Artisan, for its part, framed the incident as a misunderstanding while moving quickly once the backlash landed. The company said it had “a lot of respect for Green and his work,” and its founder and CEO, Jaspar Carmichael-Jack, said earlier this week that the sides had reached an agreement. Green confirmed to TechCrunch that they “reached a settlement pretty quick,” and that Artisan took down the ads in New York and San Francisco that used his character.
The episode is small in dollar terms—no settlement figure was reported—but it is revealing in how AI marketing is colliding with the copyright realities of the internet’s image library. Startups selling automation tools often lean on the language and iconography of online culture because it travels fast and reads as familiar. The same familiarity is also what makes infringement easy to spot: a cartoon dog surrounded by flames is not a generic stock illustration.
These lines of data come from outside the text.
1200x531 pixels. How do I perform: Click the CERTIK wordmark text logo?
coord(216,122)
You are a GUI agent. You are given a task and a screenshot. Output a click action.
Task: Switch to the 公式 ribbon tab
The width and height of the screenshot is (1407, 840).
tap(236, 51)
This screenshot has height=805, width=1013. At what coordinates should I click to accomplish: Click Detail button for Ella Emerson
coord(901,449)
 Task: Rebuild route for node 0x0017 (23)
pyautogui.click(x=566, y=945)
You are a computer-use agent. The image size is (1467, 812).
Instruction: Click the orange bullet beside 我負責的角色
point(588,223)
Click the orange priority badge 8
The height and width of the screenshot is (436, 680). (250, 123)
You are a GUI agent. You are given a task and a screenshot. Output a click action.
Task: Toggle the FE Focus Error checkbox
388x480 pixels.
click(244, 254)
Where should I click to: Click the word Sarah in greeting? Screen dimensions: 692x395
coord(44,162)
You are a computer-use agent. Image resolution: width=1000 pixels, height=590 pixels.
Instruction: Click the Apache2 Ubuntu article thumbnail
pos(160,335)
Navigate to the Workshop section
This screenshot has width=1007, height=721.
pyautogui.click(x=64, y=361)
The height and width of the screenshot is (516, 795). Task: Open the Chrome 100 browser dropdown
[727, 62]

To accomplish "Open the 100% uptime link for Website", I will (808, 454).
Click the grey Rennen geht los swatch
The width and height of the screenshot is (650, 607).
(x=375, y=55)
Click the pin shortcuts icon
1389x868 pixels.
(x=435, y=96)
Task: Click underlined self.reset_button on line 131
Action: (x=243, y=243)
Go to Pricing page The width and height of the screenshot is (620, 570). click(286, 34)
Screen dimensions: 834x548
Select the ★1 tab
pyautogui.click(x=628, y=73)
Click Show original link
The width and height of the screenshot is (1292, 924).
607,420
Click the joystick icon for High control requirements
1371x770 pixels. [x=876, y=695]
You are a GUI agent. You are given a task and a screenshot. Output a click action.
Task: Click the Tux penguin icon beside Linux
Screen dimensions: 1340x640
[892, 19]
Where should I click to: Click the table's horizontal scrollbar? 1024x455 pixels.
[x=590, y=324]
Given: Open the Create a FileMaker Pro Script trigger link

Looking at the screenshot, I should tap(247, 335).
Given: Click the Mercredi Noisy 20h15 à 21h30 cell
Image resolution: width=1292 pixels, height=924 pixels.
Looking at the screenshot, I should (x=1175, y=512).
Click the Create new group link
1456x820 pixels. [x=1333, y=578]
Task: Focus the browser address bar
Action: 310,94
It also shows how disputes in the AI economy can be less about training data than about the downstream uses that are visible to commuters. Much of the argument over AI and art happens in the background, inside model training pipelines that are hard to audit. A subway ad is the opposite: a public artifact, bought with real money, tied to a brand, and photographed by anyone.
Green removed his initial social media post criticizing Artisan as part of the agreement, TechCrunch reports. Artisan removed the ads.
The meme’s original line is still intact. The startup’s version lasted only as long as its media buy.